### RECORDS FOR THIS TASK
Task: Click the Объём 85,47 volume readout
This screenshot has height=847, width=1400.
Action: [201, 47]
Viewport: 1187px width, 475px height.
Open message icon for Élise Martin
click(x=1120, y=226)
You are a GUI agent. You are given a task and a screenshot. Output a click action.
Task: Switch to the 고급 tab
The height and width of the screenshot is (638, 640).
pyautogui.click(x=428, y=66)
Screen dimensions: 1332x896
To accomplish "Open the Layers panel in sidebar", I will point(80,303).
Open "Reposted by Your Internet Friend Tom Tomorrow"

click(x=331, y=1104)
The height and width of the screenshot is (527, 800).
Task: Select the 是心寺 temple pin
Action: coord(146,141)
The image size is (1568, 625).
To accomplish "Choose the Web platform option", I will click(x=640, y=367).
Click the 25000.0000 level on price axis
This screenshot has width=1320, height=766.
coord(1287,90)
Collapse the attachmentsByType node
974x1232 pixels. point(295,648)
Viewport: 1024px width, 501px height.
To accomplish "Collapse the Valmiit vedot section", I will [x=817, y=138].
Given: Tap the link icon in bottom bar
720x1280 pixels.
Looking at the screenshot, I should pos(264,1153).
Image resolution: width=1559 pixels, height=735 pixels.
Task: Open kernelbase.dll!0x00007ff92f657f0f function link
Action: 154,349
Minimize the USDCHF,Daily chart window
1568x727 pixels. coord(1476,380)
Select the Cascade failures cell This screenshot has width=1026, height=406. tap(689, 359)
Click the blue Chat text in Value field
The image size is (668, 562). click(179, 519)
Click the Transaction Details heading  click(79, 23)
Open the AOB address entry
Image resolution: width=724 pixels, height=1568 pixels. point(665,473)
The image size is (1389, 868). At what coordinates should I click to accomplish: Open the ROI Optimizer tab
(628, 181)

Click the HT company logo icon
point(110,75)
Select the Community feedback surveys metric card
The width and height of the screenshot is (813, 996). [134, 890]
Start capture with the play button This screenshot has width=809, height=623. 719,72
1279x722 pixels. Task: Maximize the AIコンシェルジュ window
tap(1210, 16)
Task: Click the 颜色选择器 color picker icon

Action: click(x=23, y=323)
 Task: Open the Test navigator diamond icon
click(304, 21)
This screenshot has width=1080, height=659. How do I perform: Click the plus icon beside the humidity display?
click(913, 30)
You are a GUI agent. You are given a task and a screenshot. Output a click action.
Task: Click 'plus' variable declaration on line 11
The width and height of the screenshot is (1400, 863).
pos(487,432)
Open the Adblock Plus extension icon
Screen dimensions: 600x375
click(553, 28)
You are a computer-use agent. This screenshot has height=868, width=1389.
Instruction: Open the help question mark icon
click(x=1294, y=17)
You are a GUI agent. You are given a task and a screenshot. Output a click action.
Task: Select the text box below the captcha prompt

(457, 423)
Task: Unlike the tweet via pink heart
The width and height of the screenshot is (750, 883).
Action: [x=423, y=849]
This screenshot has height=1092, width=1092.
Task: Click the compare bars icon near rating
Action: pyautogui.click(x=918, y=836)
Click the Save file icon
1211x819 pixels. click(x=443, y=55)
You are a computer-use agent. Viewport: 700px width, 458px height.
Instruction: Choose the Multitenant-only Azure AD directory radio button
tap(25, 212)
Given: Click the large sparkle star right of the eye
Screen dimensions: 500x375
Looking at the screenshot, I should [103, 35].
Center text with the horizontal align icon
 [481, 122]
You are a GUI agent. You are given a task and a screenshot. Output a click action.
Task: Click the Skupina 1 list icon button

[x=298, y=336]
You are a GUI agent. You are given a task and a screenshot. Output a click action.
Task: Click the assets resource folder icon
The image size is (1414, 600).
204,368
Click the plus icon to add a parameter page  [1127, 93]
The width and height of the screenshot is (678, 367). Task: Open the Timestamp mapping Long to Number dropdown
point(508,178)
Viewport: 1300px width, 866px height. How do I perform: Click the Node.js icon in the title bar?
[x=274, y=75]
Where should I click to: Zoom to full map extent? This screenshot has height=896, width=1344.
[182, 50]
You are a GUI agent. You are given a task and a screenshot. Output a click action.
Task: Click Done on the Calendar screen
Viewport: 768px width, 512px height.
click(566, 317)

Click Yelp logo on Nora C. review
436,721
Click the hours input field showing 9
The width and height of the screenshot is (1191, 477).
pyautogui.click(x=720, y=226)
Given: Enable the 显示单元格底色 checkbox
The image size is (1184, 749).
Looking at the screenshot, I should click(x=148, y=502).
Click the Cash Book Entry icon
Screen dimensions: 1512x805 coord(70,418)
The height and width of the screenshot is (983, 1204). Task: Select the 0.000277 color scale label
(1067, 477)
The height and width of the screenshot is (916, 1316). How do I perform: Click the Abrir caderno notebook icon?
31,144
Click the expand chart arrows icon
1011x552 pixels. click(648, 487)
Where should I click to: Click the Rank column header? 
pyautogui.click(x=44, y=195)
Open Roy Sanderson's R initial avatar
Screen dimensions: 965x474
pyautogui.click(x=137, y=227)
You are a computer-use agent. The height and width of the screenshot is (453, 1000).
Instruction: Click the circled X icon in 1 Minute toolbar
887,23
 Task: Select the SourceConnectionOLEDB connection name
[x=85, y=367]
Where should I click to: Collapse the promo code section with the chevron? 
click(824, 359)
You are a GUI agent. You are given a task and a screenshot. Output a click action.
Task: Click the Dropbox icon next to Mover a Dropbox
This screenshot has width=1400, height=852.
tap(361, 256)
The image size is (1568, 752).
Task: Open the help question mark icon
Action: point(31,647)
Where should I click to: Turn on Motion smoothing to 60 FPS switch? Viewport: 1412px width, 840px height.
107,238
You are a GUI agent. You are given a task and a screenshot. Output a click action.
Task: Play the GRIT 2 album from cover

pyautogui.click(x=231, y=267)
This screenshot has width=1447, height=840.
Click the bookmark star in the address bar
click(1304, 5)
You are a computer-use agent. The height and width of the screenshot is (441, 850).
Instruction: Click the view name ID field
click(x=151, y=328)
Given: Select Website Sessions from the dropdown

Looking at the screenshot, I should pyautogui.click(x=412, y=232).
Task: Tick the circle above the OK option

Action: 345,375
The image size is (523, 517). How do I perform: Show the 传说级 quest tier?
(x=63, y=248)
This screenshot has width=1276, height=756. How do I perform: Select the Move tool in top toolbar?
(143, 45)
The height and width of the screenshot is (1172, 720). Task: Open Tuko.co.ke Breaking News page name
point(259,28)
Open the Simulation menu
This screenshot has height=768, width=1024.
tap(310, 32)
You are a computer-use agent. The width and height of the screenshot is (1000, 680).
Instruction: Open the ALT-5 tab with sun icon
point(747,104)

### EXERCISE GOAL
Your output must be the exact lines from the one containing "is (453, 1000)." through the end of the data above, both included, and nothing more.

### ANSWER SPACE
You are a computer-use agent. The height and width of the screenshot is (453, 1000).
Instruction: Click the circled X icon in 1 Minute toolbar
887,23
 Task: Select the SourceConnectionOLEDB connection name
[x=85, y=367]
Where should I click to: Collapse the promo code section with the chevron? 
click(824, 359)
You are a GUI agent. You are given a task and a screenshot. Output a click action.
Task: Click the Dropbox icon next to Mover a Dropbox
This screenshot has width=1400, height=852.
tap(361, 256)
The image size is (1568, 752).
Task: Open the help question mark icon
Action: point(31,647)
Where should I click to: Turn on Motion smoothing to 60 FPS switch? Viewport: 1412px width, 840px height.
107,238
You are a GUI agent. You are given a task and a screenshot. Output a click action.
Task: Play the GRIT 2 album from cover

pyautogui.click(x=231, y=267)
This screenshot has width=1447, height=840.
Click the bookmark star in the address bar
click(1304, 5)
You are a computer-use agent. The height and width of the screenshot is (441, 850).
Instruction: Click the view name ID field
click(x=151, y=328)
Given: Select Website Sessions from the dropdown

Looking at the screenshot, I should pyautogui.click(x=412, y=232).
Task: Tick the circle above the OK option

Action: 345,375
The image size is (523, 517). How do I perform: Show the 传说级 quest tier?
(x=63, y=248)
This screenshot has width=1276, height=756. How do I perform: Select the Move tool in top toolbar?
(143, 45)
The height and width of the screenshot is (1172, 720). Task: Open Tuko.co.ke Breaking News page name
point(259,28)
Open the Simulation menu
This screenshot has height=768, width=1024.
tap(310, 32)
You are a computer-use agent. The width and height of the screenshot is (1000, 680).
Instruction: Open the ALT-5 tab with sun icon
point(747,104)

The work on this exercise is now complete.